Human Feedback Details

  • Uses human feedback: Yes
  • Feedback types: Pairwise Preference
  • Rater population: Not reported
  • Expertise required: General

Evaluation Details

  • Evaluation modes: Automatic Metrics
  • Agentic eval: None
  • Quality controls: Not reported
  • Evidence quality: Moderate
  • Use this page as: Secondary protocol comparison source

Protocol And Measurement Signals

Benchmarks / Datasets

No benchmark or dataset names were extracted from the available abstract.

Reported Metrics

accuracy

Research Brief

Metadata summary

To align a Large Language Model (LLM), most existing methods collect explicit human feedback and train a reward model to predict the human preference based on the response text.

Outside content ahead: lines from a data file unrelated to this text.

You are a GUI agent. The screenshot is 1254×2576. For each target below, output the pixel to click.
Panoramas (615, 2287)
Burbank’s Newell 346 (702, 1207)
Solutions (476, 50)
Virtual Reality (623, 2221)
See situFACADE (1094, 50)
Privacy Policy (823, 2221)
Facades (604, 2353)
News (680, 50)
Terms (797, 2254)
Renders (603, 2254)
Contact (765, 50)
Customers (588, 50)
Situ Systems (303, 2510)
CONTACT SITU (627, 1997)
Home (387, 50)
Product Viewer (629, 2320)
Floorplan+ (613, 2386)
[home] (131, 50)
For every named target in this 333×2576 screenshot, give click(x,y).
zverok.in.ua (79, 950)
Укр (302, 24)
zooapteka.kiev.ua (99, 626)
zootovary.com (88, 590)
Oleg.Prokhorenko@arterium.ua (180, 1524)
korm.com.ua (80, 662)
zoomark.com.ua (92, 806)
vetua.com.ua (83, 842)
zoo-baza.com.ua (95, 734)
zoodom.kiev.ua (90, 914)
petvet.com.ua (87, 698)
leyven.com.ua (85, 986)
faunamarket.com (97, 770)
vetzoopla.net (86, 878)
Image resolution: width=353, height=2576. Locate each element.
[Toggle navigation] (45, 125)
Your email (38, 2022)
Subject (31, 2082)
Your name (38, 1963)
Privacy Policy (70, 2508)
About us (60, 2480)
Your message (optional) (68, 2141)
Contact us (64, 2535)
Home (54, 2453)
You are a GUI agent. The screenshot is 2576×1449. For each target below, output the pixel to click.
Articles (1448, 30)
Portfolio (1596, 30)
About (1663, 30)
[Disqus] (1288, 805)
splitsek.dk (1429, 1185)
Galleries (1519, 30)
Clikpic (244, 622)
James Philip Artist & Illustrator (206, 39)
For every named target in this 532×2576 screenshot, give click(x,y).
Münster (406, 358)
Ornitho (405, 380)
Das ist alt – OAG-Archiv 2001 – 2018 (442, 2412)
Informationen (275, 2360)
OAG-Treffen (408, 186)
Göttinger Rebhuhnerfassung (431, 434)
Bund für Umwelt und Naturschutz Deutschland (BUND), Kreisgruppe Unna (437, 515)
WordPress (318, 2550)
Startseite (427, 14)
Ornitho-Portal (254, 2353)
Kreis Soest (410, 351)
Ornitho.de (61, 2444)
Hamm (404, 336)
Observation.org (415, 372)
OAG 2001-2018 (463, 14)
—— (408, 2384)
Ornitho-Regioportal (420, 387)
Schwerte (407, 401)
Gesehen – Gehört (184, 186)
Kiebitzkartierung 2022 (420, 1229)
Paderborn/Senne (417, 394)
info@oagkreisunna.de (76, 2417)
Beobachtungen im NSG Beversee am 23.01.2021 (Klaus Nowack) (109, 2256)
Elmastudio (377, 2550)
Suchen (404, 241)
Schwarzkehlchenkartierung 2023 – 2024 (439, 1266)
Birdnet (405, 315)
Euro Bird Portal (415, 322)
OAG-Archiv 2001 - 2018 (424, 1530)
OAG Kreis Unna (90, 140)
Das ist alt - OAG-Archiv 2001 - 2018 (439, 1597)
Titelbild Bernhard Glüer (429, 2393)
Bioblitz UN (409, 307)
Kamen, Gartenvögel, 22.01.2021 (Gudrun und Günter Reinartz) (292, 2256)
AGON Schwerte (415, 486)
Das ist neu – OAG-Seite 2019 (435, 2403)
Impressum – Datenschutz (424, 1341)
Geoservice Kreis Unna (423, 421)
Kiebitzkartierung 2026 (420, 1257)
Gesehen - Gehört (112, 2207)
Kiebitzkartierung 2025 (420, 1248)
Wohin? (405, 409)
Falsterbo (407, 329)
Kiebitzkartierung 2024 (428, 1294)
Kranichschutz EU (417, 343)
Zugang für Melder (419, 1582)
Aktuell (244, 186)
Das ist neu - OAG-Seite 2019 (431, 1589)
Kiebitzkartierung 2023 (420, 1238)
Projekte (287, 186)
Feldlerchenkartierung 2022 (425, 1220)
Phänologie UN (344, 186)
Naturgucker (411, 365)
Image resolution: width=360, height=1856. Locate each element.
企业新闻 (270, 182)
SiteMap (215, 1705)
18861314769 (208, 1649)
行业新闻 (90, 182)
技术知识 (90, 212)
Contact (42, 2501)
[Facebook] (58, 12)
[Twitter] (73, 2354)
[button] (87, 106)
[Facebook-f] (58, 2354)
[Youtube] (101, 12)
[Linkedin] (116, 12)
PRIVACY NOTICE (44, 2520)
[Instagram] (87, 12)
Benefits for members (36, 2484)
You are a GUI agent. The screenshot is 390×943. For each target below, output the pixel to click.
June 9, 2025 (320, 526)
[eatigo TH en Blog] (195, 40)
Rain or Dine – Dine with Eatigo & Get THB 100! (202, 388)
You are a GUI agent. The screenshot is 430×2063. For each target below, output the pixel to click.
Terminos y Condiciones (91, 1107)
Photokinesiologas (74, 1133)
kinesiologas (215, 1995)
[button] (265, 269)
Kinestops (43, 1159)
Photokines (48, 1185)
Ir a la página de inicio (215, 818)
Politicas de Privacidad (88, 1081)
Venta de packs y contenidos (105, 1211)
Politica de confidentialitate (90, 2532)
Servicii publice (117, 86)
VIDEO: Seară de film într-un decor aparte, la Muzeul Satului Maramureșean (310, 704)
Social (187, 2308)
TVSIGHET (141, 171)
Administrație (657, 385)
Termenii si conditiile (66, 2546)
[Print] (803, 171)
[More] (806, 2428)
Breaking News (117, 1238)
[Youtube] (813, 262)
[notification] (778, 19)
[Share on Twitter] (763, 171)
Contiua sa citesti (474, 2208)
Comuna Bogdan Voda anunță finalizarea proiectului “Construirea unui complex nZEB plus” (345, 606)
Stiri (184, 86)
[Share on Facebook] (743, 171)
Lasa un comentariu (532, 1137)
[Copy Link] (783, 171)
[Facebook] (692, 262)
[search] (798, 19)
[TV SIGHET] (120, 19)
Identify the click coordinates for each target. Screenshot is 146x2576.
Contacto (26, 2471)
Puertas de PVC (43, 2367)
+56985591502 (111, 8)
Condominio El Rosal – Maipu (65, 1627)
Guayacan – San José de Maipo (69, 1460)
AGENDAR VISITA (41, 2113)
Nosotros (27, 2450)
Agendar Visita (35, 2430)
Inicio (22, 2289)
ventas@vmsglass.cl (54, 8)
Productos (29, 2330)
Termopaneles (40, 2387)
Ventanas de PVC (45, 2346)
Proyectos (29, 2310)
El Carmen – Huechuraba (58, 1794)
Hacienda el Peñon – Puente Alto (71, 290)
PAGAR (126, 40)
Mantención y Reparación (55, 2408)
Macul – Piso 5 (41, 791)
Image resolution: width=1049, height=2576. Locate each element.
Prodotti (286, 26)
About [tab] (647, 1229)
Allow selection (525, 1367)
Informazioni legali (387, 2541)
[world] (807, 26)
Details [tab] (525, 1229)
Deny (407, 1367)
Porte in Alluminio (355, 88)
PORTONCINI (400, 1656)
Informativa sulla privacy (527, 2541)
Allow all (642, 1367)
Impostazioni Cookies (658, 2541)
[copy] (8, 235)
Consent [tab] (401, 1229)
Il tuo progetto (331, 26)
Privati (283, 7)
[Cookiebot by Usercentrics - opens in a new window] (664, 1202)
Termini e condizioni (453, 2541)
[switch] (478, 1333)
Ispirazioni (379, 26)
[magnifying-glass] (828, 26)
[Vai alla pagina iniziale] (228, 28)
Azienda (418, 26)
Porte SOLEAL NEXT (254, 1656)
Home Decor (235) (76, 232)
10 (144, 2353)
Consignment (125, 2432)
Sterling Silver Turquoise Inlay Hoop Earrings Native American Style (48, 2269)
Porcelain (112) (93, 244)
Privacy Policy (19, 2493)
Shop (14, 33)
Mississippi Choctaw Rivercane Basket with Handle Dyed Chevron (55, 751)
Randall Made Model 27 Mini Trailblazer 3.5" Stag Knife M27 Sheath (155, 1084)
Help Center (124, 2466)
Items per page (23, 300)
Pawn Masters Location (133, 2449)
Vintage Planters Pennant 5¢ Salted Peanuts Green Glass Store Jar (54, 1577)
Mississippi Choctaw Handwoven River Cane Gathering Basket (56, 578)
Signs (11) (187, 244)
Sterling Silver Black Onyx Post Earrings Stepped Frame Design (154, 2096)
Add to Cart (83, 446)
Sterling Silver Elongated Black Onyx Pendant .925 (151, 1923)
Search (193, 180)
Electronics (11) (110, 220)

Based on abstract + metadata only. Check the source paper before making high-confidence protocol decisions.

Key Takeaways

  • To align a Large Language Model (LLM), most existing methods collect explicit human feedback and train a reward model to predict the human preference based on the response text.
  • These existing methods have two key limitations.
  • First, the users rarely provide explicit feedback for LLM responses, which makes the high-quality preference annotation expensive to collect.

Researcher Actions

  • Compare this paper against nearby papers in the same arXiv category before using it for protocol decisions.
  • Validate inferred eval signals (Automatic metrics) against the full paper.
  • Use related-paper links to find stronger protocol-specific references.

Caveats

  • Generated from abstract + metadata only; no PDF parsing.
  • Signals below are heuristic and may miss details reported outside the abstract.

Research Summary

Contribution Summary

  • To align a Large Language Model (LLM), most existing methods collect explicit human feedback and train a reward model to predict the human preference based on the response text.
  • First, the users rarely provide explicit feedback for LLM responses, which makes the high-quality preference annotation expensive to collect.
  • Second, the methods do not leverage implicit human feedback, which has proven vital to the economic moats of Internet giants.

Why It Matters For Eval

  • To align a Large Language Model (LLM), most existing methods collect explicit human feedback and train a reward model to predict the human preference based on the response text.
  • First, the users rarely provide explicit feedback for LLM responses, which makes the high-quality preference annotation expensive to collect.

Researcher Checklist

  • Pass: Human feedback protocol is explicit

    Detected: Pairwise Preference

  • Pass: Evaluation mode is explicit

    Detected: Automatic Metrics

  • Gap: Quality control reporting appears

    No calibration/adjudication/IAA control explicitly detected.

  • Gap: Benchmark or dataset anchors are present

    No benchmark/dataset anchor extracted from abstract.

  • Pass: Metric reporting is present

    Detected: accuracy

Related Papers

Papers are ranked by protocol overlap, extraction signal alignment, and semantic proximity.